Many sponsorship and endorsement relationships with cultural or sporting icons are tied to a specific campaign to drive a particular message. This can be successful for catching attention but can lead to fragmented brand associations if those personalities are very different. Personal brands affiliated with your brand should embody the core values of the organisation, not just demonstrate a particular part of a campaign message.
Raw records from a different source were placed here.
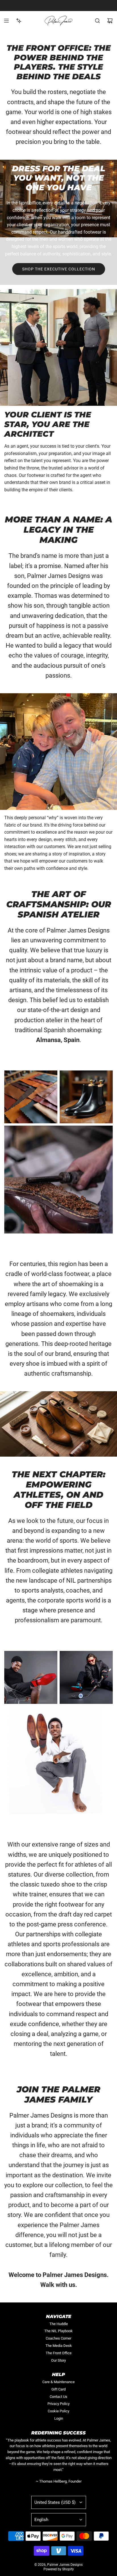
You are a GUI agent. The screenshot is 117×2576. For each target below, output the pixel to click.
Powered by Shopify (58, 2569)
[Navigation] (6, 20)
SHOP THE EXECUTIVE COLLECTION (58, 269)
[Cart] (110, 20)
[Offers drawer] (18, 20)
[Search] (97, 20)
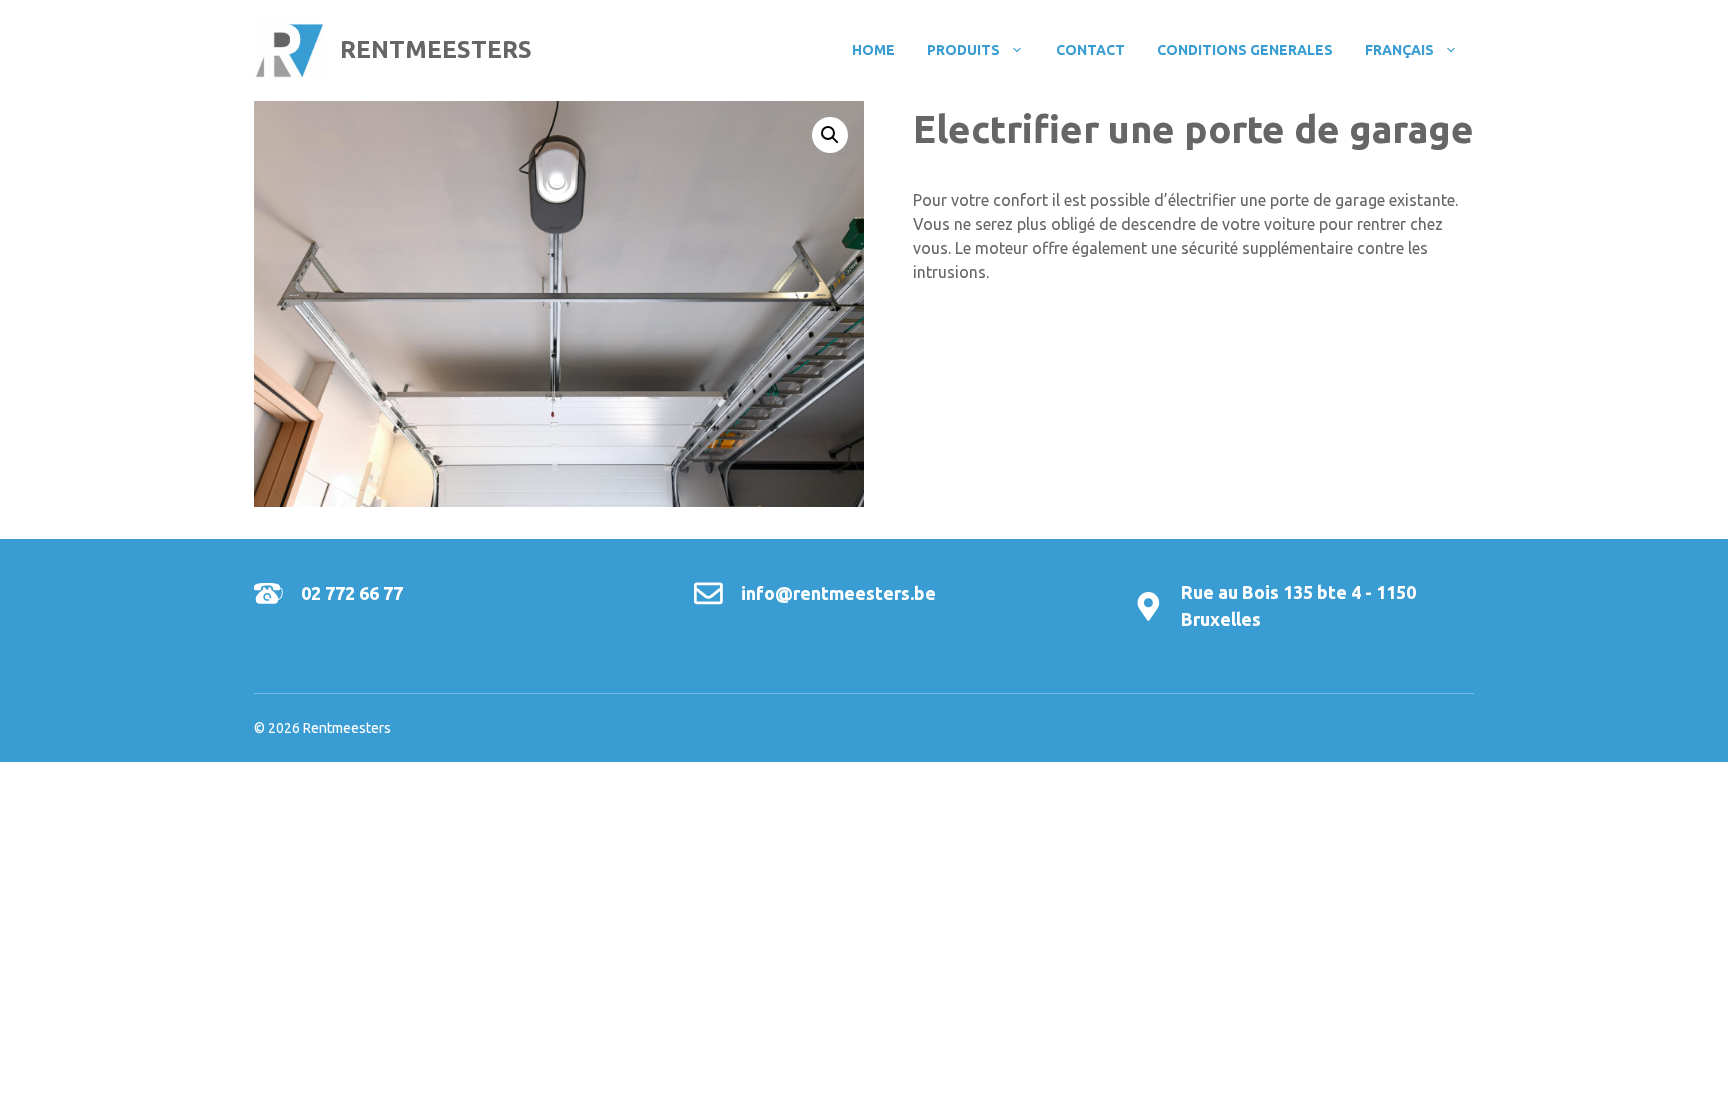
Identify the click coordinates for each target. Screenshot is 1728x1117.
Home (873, 50)
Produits (963, 50)
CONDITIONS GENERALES (1245, 50)
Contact (1090, 50)
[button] (830, 135)
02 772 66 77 (352, 593)
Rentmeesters (436, 49)
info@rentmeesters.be (838, 593)
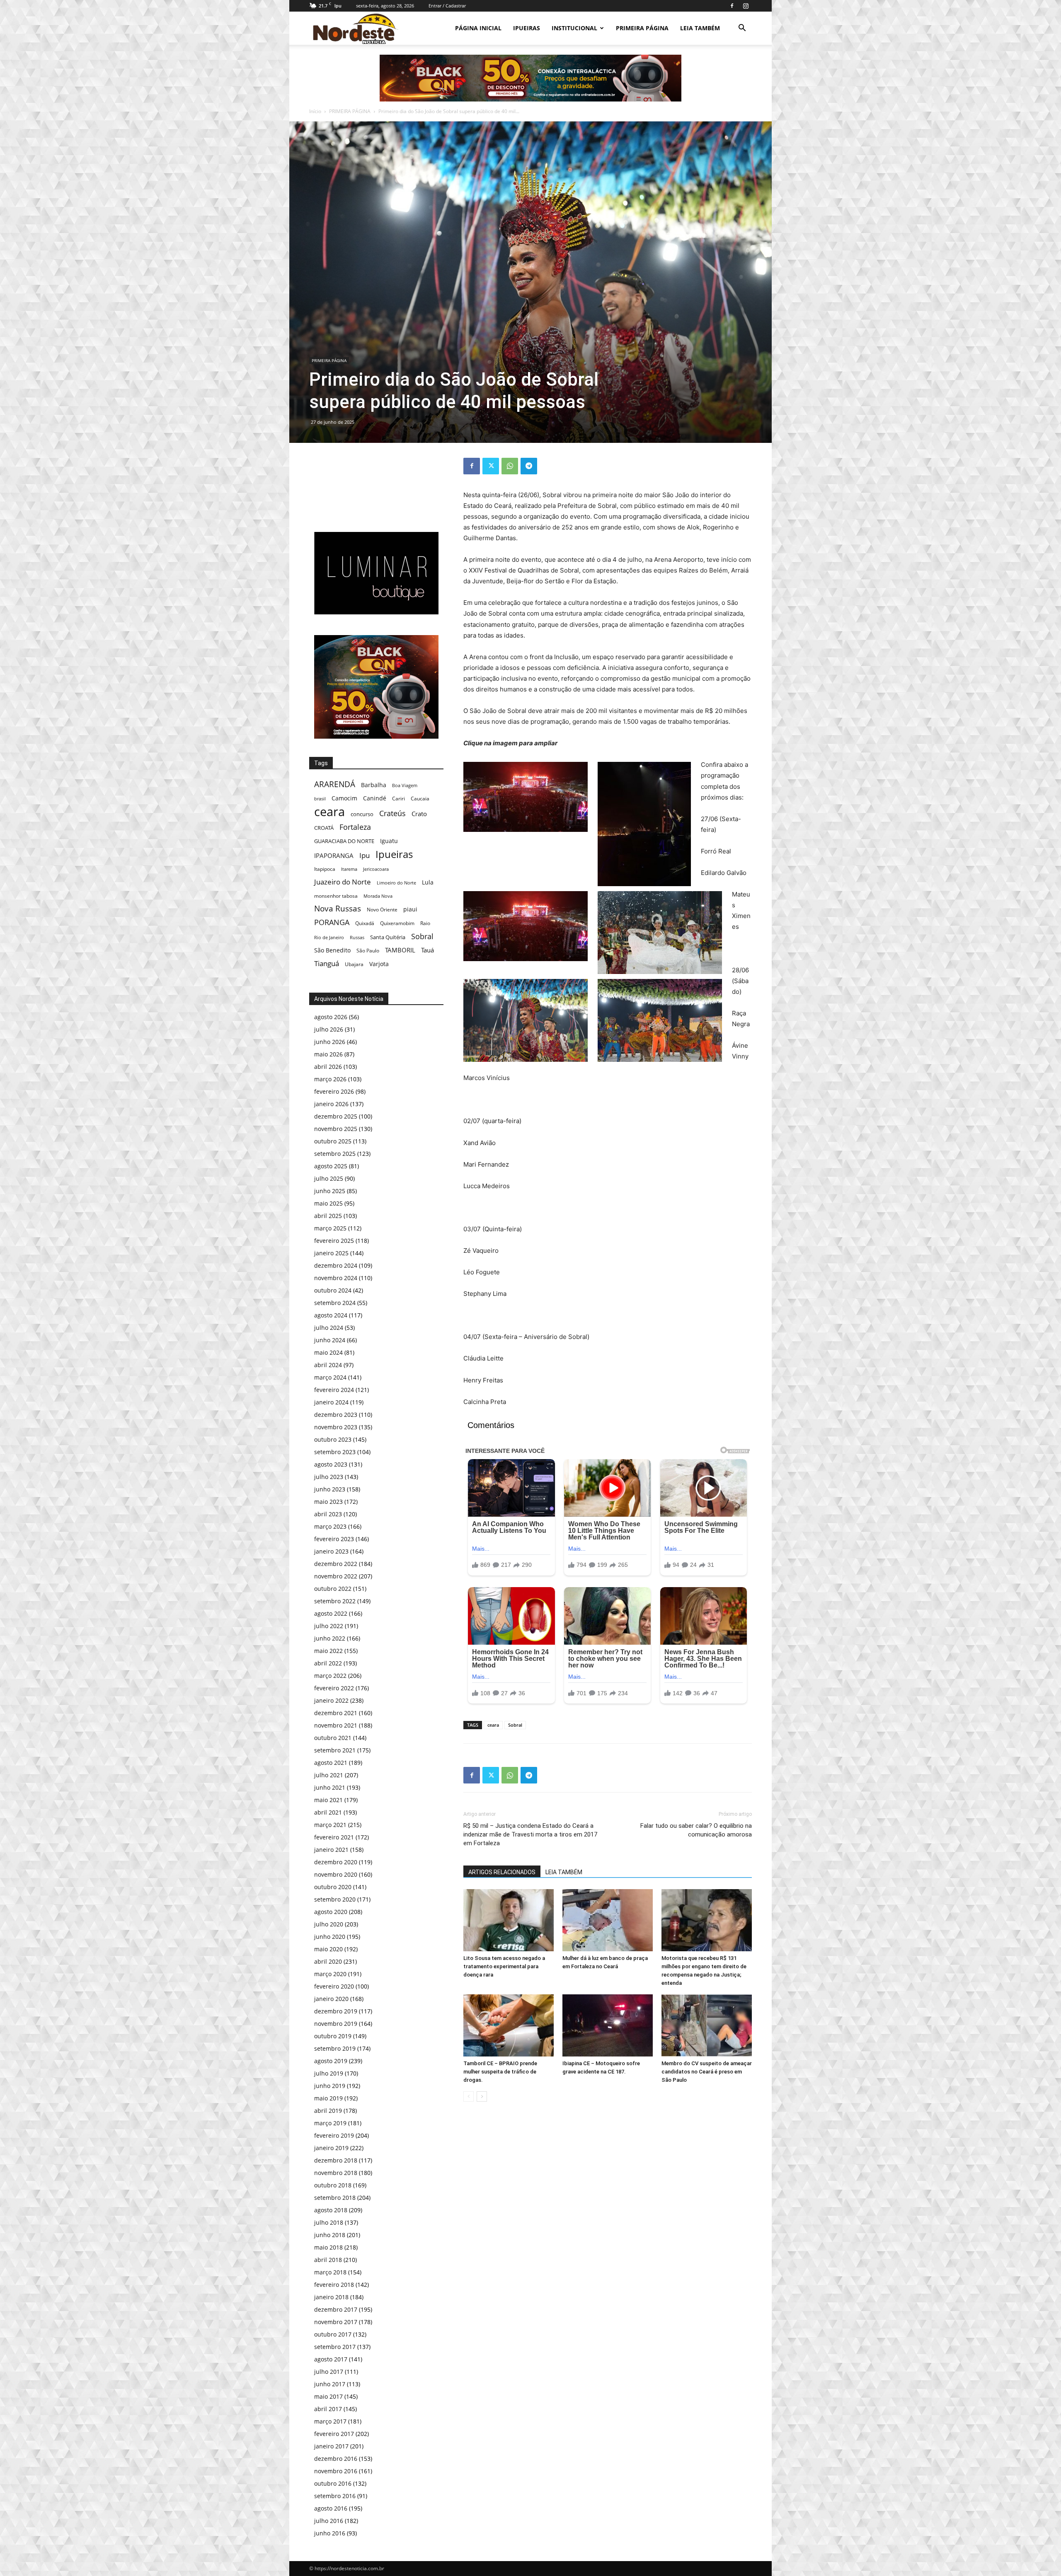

If a prominent leader is alone at the top, the brand is at risk when that leader steps down. Part of the ANC’s enduring success is their strong branch structure across the country that constantly feeds leaders upwards. The DA is playing catch-up on the ground and has run a very successful Young Leaders Programme over the past few years to accelerate the growth of a new generation of leaders. Big brands and private organisations are no different – without dedicated and prioritised employer branding, talent acquisition and employee development it becomes difficult to remain a market leader.
Social media makes listening to customer feedback so easy. Make sure you’re on top of what people are saying about the prominent personalities within or associated with your brand. Pick n Pay, for example, had a serious PR problem on its hands last year when a music festival it supported had Steve Hofmeyr as the headline act after Steve Hofmeyr tweeted hugely offensive things about race in South Africa.
Listen to what customers are saying about how your people behave. You can’t fire employees for every negative comment they generate but ignoring a groundswell of negativity will not end well.
No one stays cool forever. It’s a sad truth about life and the best marketing intentions aren’t going to change it. Celebrities lose their shine; leaders lose touch with shifts in consumer culture. Businesses and brands need fresh blood or leaders who can stay young in their thinking and impulses. A great mark of leadership is knowing when it’s time to hand over the reins.
Powerful personal brands come with their risks, but at the end of the day people connect with people – with their stories and imperfections and triumphs. Personal brands can help consumers, voters, employees and society at large become emotionally invested, and that’s what every Marketing Director wants for his or her brand. The trick is to ensure you have the right balance of personal and corporate, of scripted and unscripted. Build a strong pipeline of personalities and ensure you always have an ear to the ground.